Film yüz planların çoğunlukta olduğu sinematografisiyle, neredeyse hiç geniş açı sunmayan kamera yerleştirmeleriyle izleyiciye dikkat etmesi gereken şeyin gergin yüz hatlarının ardındaki gizli hisler olduğunu gösteriyor. Bu anlık ifadeler o kadar kısa bir zaman diliminde gerçekleşiyor ki filmi izlerken bunları yakalamanız için dikkatle o muhteşem oyunculukların yüzlerine odaklanmanız gerekiyor; özellikle Vincent Cassel’ın canlandırdığı Antonie karakterinin sert yüz ifadelerinin ardındaki kısa gülücükleri yakalamak istiyorsanız. Özenle hazırlanan büyük sofralar, yapılan makyajlar, hazırlanılmış konuşmalar ve her şey normalmiş gibi davranmaya çalışan aile üyelerinin olduğu bu toplantının oyunculukların mimikleri dışında gösterecek fazla bir şeyi olmadığını anladığınızda, filmin André Turpin yönetimindeki görüntülerinin ne denli başarılı olduğunu görebiliyorsunuz. Yandan yüze vuran yumuşak ışıkların eşliğindeki göz parıltıları, dudak kıvırmaları, göz kırpmaları, ani gülüşleri seyretmek bambaşka bir film deneyimi sunuyor.

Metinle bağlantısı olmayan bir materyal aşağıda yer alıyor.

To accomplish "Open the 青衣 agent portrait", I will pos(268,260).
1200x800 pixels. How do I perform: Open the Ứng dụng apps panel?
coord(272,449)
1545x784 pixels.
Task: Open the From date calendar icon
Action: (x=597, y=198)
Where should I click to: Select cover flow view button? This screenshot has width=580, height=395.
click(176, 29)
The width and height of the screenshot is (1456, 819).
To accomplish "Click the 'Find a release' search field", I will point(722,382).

Antoine: Mutsuzsun çünkü böylesi daha kolay. Mutlu olmayı seç o zaman?
Suzanne: Söylemesi kolay.
Kardeşi Antonie ve eşi Catherine’nin çocuklarından birine Louis’nin ismini vermesi, bu geçmiş gelecek bağlantısını daha iyi anlamamızı sağlıyor. Louis, Fransa’da nesilden nesile verilen bir isim olmakla birlikte Fransa krallarının sadece sayılarla değişen isimlerinden biridir. Babadan oğula aktarılan bu isimlerden hareketle hangi Louis geçmiştir, hangisi gelecek zamandadır? Anlamsal açıdan kavrayabilir miyiz? Film buna özellikle dikkat çekiyor ve tekrarlıyor: Hayatlarımızın efendisiyiz, ama ismimize bile karar veremiyoruz, tıpkı dünyaya gelişimize karar veremeyişimiz gibi.
İnsan ilişkilerinin oldukça hassas yanlarını gördüğümüz Xavier Dolan’ın son filmi Alt Tarafı Dünyanın Sonu, karakterleri hakkında çok şey söylememekle birlikte her birinin zayıf yanlarını ortaya çıkararak parçalara ayırıyor. Alt Tarafı Dünyanın Sonu filmini izlerken kendinizi sahnenin tam göbeğindeki bir misafir gibi hissetmeniz muhtemel. Sanki içeride bir yabancı dinliyormuş gibi konuşan filmin karakterlerine özellikle dikkat ederseniz diyalogların ve bakışların tek yönlü olmadığını, her şeyin ardında derin bir özlem ve sevgi hissinin saklandığını göreceksiniz.
‘’Hep ileri gitmek zorunda mıyız? Şimdiki zamanda asılı duramaz mıyız?” Sorularının çaresizce sorulduğu Alt Tarafı Dünyanın Sonu gösterimi birçok sinemada devam ediyor.